Element and text location data

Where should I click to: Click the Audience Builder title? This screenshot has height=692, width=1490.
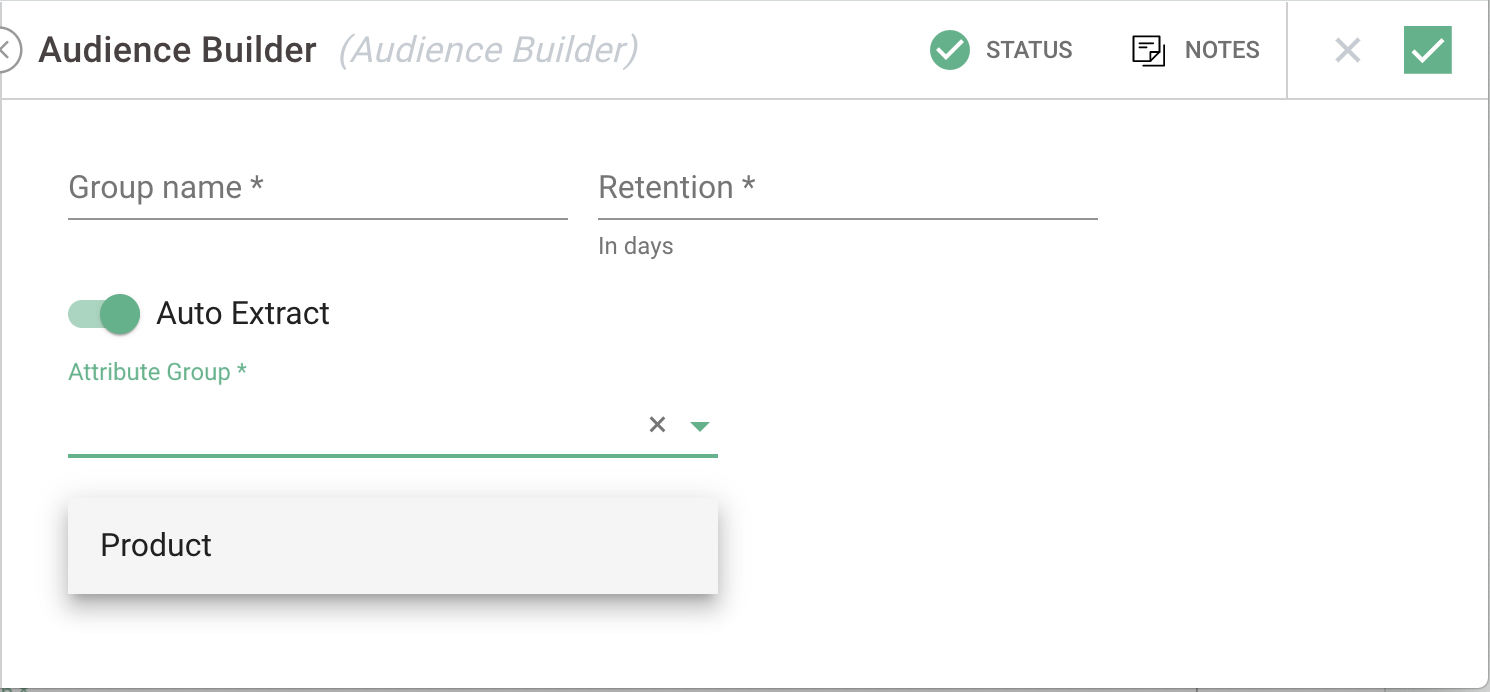(177, 49)
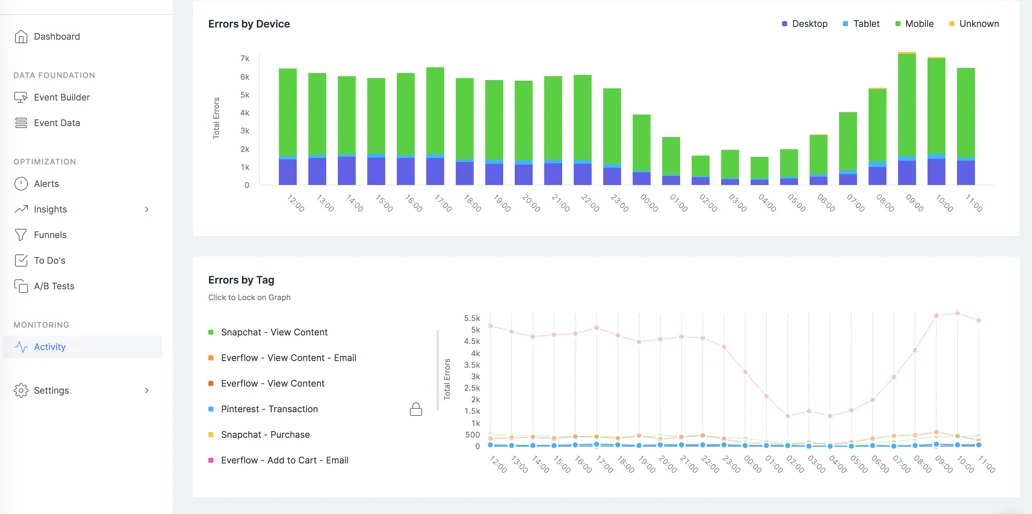Toggle the lock icon beside tag list
The image size is (1032, 514).
[x=416, y=409]
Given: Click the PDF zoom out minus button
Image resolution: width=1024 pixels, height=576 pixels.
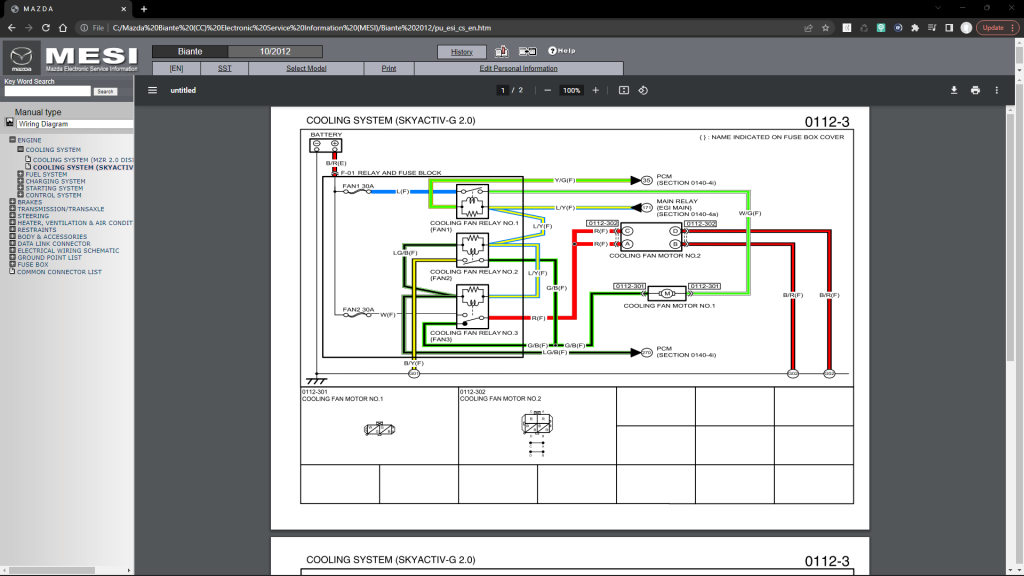Looking at the screenshot, I should coord(547,90).
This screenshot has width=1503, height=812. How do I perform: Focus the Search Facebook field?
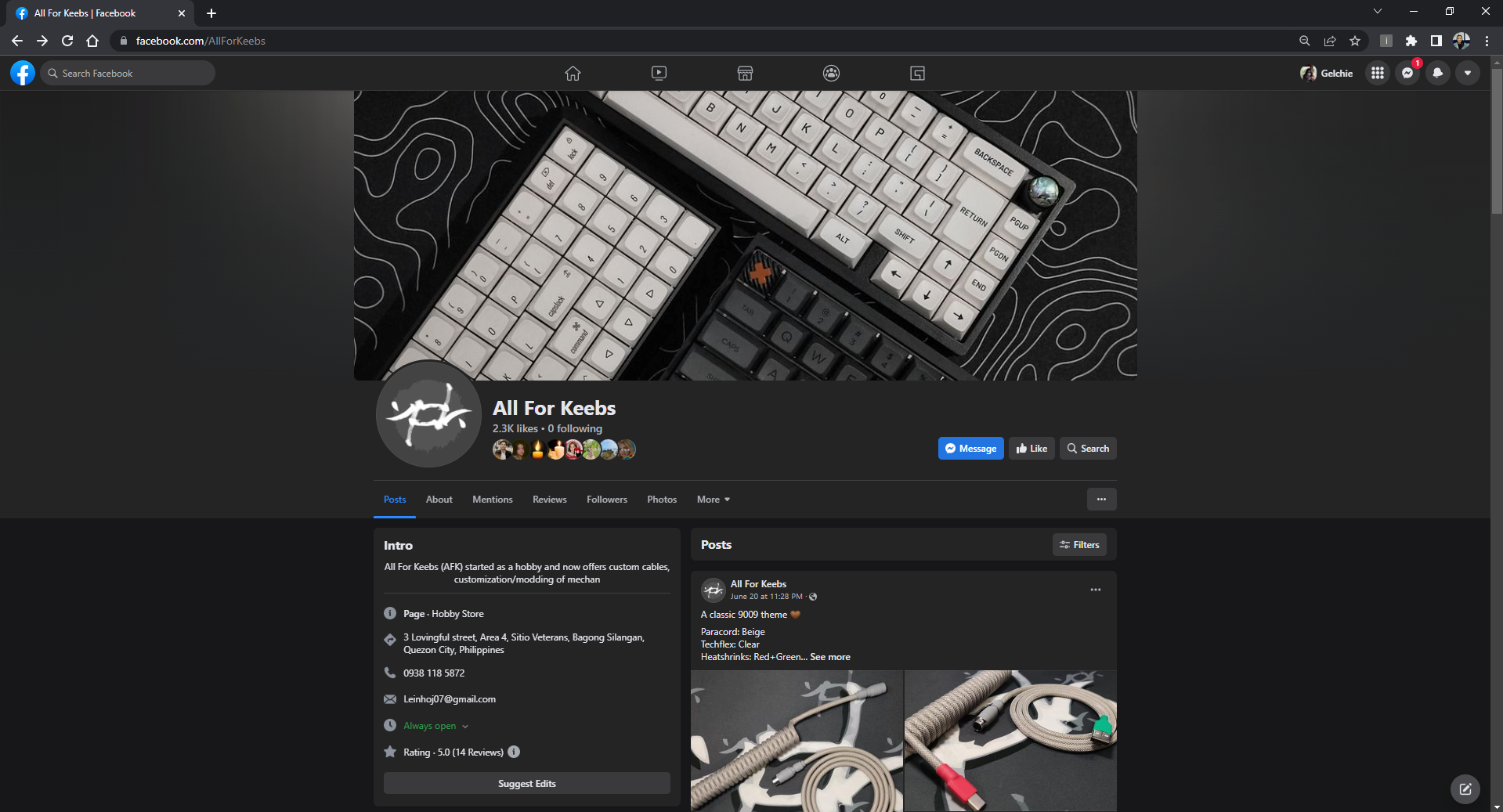(128, 73)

## Problem statement:
Reproduce each of the rows above word for word, omitting the pictures.

## Solution to the exercise:
Where should I click to: Click the Audience Builder title? This screenshot has height=692, width=1490.
(177, 49)
Toggle the lock icon beside tag list
The image size is (1032, 514).
[x=416, y=409]
Given: Click the PDF zoom out minus button
Image resolution: width=1024 pixels, height=576 pixels.
Looking at the screenshot, I should coord(547,90).
This screenshot has width=1503, height=812. How do I perform: Focus the Search Facebook field?
(128, 73)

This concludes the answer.